(Records for processing Opens)

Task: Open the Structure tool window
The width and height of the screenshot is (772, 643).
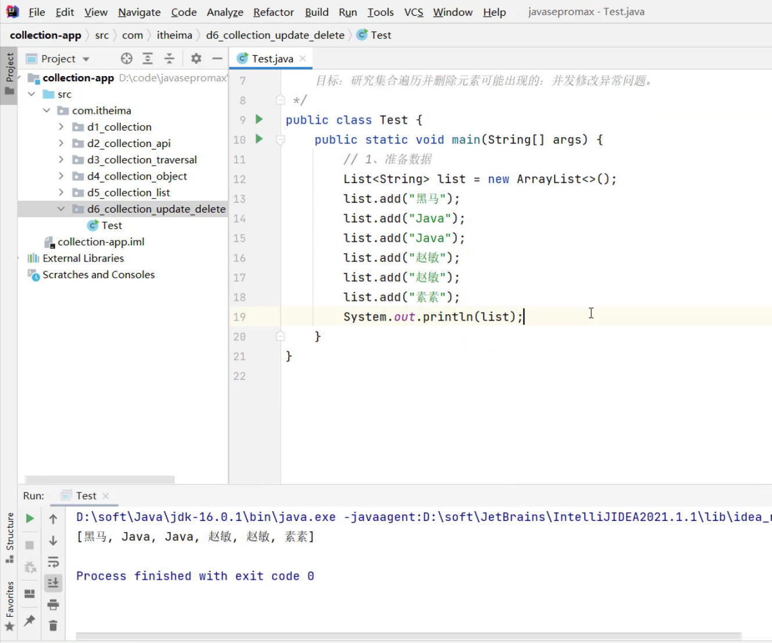Action: click(x=10, y=537)
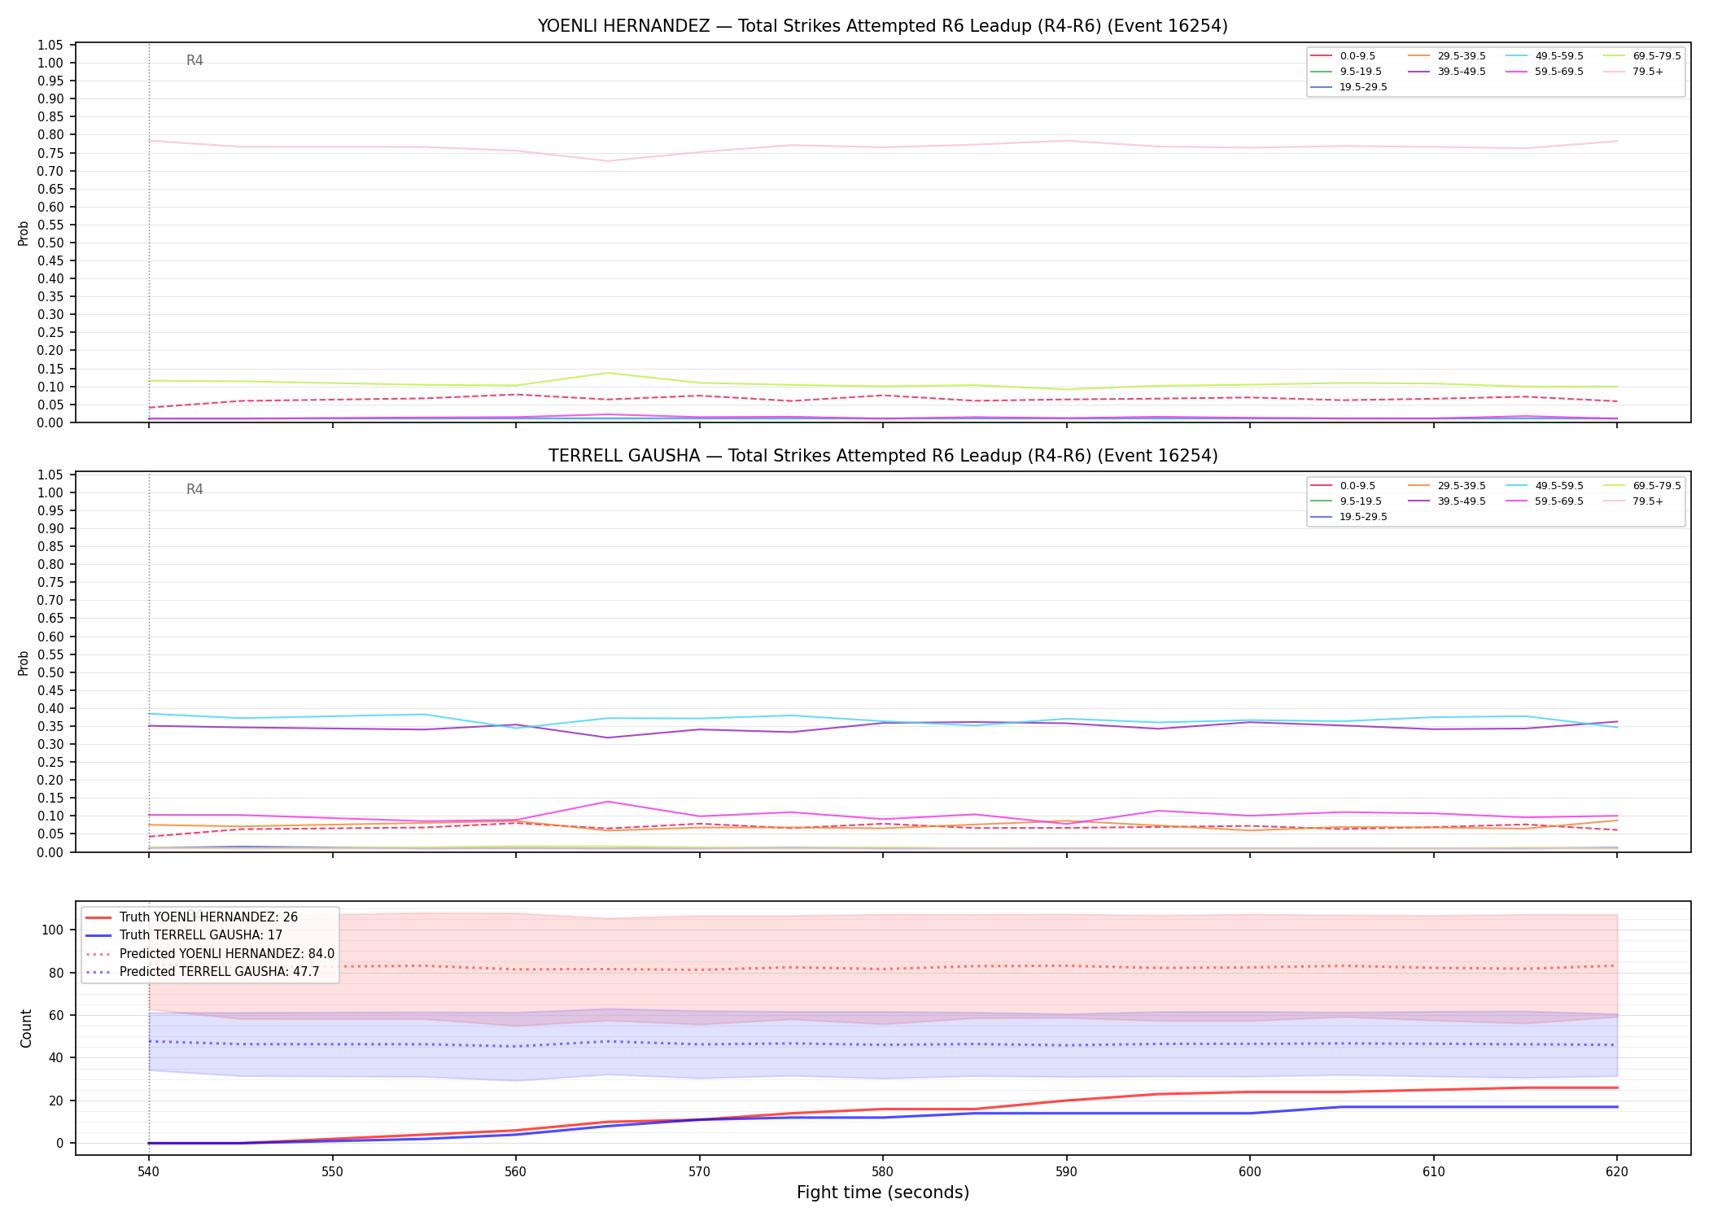The width and height of the screenshot is (1709, 1221).
Task: Click Truth TERRELL GAUSHA: 17 legend entry
Action: (x=184, y=935)
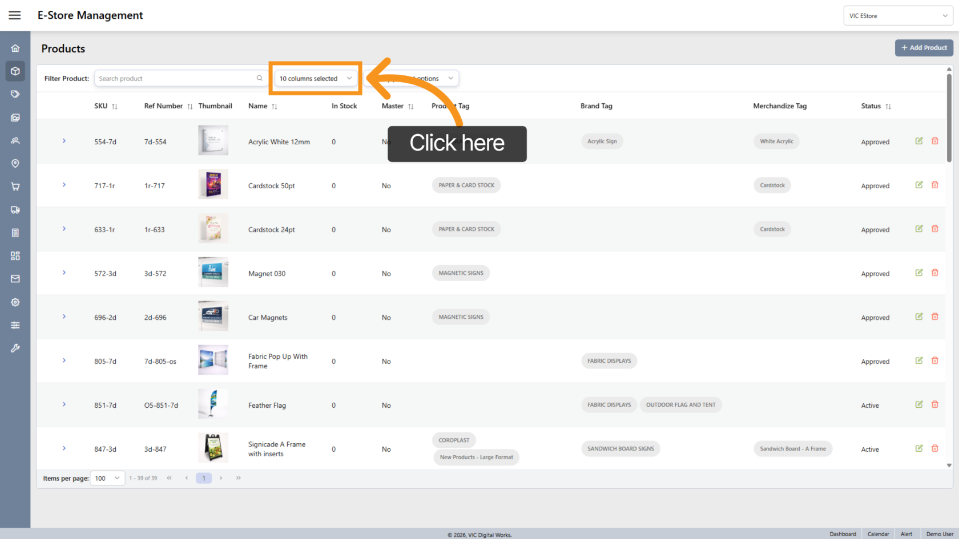Open the VIC EStore selector dropdown
The height and width of the screenshot is (539, 959).
(898, 16)
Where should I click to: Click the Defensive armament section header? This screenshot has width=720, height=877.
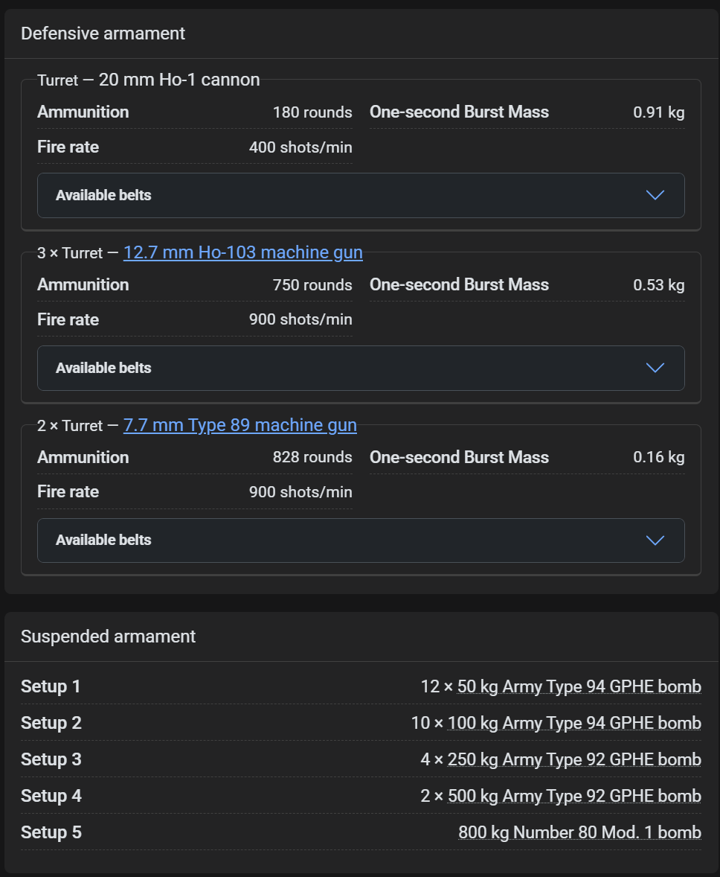(x=103, y=34)
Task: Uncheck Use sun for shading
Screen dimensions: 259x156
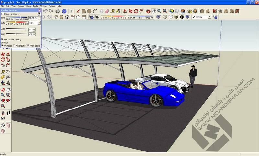Action: click(x=2, y=39)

(Records for processing Closes)

__About this task__. From the line containing "Where should I" through the last line of the data above, write out every line word for word, and nothing else. Do not include the pictures.

__Solution to this exercise__.
Where should I click to: Click the Defensive armament section header? This screenshot has width=720, height=877.
(x=103, y=34)
Task: Uncheck Use sun for shading
Screen dimensions: 259x156
Action: click(x=2, y=39)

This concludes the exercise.